The default source is appropriate to CUDA 11?
What is the version number of NVIDIA driver what you ised?
I haven't done precise testing. My estimate is the enhancement in speed is about between 10% and 15%.

Code: Select all

CUDA Toolkit		Linux x86_64 Driver Version		Windows x86_64 Driver Version
CUDA 11.0.194		 >= 450.51.05					>= 451.48
I built Lc0 26.0 from source after installing CUDA 11. I did not change the source code or build script in any way.
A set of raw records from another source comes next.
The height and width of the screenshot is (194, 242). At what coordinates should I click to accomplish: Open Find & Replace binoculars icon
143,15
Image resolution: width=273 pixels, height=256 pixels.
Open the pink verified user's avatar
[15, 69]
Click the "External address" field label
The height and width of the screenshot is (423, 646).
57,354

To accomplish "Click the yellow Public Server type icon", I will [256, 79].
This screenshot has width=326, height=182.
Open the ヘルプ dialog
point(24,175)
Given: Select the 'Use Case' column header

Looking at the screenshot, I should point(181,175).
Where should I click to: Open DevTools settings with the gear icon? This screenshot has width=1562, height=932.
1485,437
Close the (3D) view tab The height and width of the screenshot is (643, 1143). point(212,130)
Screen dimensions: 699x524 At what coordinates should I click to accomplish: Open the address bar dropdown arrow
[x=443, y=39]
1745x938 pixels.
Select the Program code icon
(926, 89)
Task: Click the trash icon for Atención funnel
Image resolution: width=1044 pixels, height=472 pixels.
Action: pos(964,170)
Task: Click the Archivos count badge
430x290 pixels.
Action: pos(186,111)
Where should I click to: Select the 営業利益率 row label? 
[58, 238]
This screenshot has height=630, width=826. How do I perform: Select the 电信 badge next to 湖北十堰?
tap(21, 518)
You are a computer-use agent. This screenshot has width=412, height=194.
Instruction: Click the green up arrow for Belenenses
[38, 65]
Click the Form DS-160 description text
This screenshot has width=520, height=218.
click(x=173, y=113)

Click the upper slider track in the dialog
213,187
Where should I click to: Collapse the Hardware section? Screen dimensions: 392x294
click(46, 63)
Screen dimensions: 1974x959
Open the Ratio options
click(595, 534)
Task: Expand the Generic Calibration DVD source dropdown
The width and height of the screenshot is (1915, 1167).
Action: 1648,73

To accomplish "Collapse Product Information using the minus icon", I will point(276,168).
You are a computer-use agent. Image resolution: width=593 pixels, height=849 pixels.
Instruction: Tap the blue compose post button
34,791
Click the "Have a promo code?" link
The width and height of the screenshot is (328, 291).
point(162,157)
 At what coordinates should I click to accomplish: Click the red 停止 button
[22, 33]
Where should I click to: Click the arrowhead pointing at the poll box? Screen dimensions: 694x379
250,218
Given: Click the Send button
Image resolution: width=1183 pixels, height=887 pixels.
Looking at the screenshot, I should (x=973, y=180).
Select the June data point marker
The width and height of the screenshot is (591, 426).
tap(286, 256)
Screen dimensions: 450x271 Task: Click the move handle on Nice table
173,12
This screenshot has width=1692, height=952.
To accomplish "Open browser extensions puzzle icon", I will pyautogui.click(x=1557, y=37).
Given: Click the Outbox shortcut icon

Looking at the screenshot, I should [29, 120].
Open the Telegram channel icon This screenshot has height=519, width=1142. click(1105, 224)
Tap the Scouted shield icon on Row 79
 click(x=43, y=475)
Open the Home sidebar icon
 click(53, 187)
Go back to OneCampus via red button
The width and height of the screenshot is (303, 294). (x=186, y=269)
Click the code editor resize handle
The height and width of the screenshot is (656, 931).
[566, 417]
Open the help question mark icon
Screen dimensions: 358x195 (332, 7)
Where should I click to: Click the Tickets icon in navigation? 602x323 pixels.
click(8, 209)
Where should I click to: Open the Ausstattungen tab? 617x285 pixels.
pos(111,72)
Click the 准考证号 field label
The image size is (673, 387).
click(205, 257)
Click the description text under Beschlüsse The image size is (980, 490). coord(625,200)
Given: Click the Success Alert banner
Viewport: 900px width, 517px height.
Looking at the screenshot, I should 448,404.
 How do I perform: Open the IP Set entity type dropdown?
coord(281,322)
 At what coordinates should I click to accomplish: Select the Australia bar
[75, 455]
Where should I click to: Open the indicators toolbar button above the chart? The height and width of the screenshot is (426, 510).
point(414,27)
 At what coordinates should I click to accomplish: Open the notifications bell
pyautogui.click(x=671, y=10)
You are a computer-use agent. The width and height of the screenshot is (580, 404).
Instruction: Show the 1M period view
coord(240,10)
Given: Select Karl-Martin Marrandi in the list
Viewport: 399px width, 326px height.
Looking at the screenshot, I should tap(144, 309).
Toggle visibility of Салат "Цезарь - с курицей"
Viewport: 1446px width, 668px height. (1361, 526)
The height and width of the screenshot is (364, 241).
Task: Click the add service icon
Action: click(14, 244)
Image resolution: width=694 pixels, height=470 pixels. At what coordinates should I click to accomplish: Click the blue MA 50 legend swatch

I installed CUDA Toolbox 11 and downloaded the latest (26.0) version of Lc0. When I start it, it still indicates that the Cuda Runtime Version is 10.0.0, not 11. Did I miss something? The output from Lc0 indicates "Latest version of CUDA supported by the driver: 11.0.0"
I think you'd need to build Lc0 from source. Existing binaries are built to use 10.0.